§ **What you have to do**:
Answer these questions about the forum thread on investing in China:
1. On what date did JSOP start the discussion?
2. According to the second post, who is basically the last person to get paid in China?
3. In JSOP's reply, what does JSOP say is the reason investors are not getting their money back?

§ **Passage for review**:
Start of Block

Stay on guard while investing in China

Discussion in 'Economics' started by JSOP, Dec 13, 2021.

  1. JSOP

    JSOP

    https://businesshala.com/stay-on-gu...na-expert-says-expect-to-be-blindsided-again/

    My question is: WHY invest in China at all when you are to expect to be blindsided, again. I mean why invest in a place when you can expect to lose money for which there is no recourse?? The expected return is not even worth it anymore. Why would you put money in a place when you constantly have to watch out for something bad that can happen at any time that can cause you to lose all your money there are so many investments out there that you can earn a comfortable rate of return almost guaranteed or at least have some assurance that you can?

    This does not make any sense especially from a risk management point of view.
     
    Last edited: Dec 13, 2021
    nooby_mcnoob likes this.
  2. As an investor, you are basically the last person who is going to get paid in China. This makes sense to me. Investors risk their capital, others risk their time. If we ran like that here, perhaps we wouldn't have zombie companies/economy.
     
  3. JSOP

    JSOP

    Yeah but in this case, the article is talking about fraud. Investors are not getting their money back because of fraud and misrepresentation not because of the reasons like economic downturn or the company losing the competitive edge and etc.; it's because of downright fraud. So why would it make sense to you? That you should expect to lose money because the companies lie about their financial health? It's like saying when you invest in companies you should expect to lose your investment because they are all Enron's.

End of Block

§ **The data**:
Start of Block

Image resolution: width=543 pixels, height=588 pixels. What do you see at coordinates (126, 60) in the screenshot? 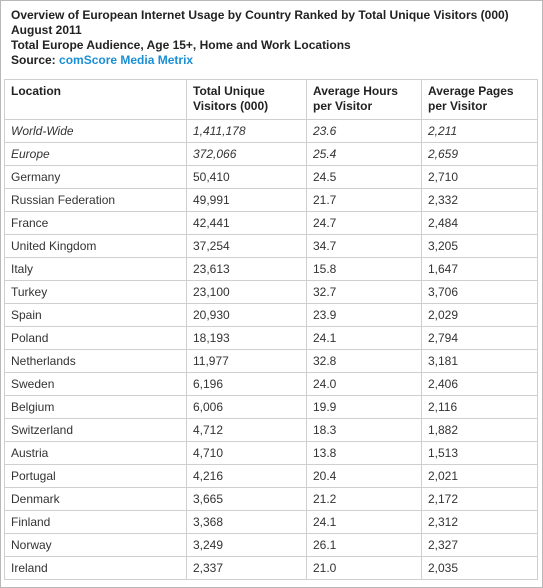
I see `source-link: comScore Media Metrix` at bounding box center [126, 60].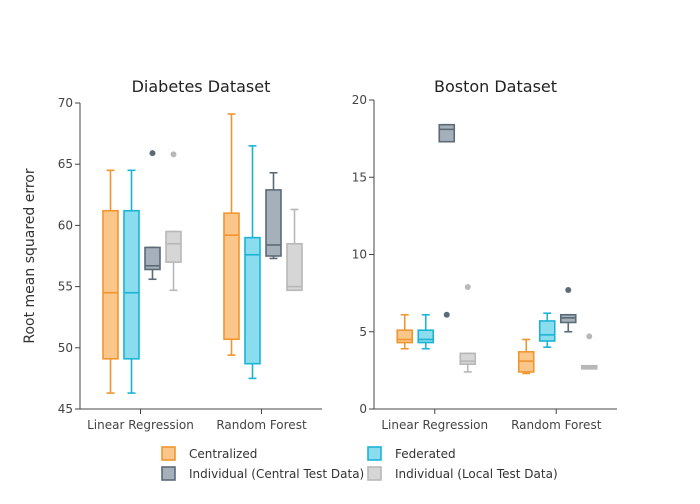 The width and height of the screenshot is (700, 504). I want to click on legend-label: Individual (Central Test Data), so click(276, 474).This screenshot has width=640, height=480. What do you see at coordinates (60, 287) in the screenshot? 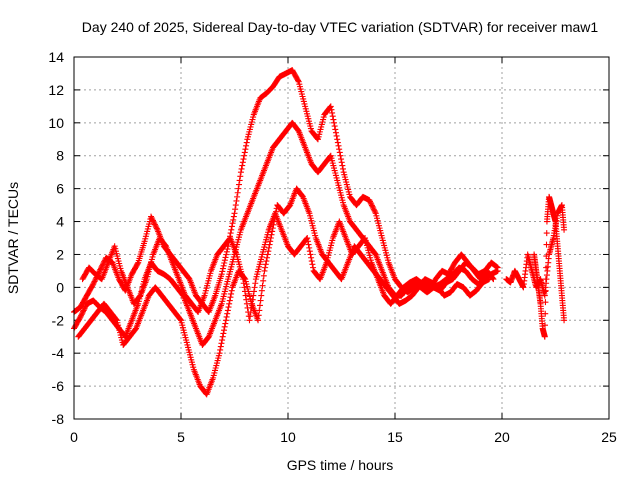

End of Block

§ **Written reply**:
1. Dec 13, 2021
2. The investor
3. Fraud and misrepresentation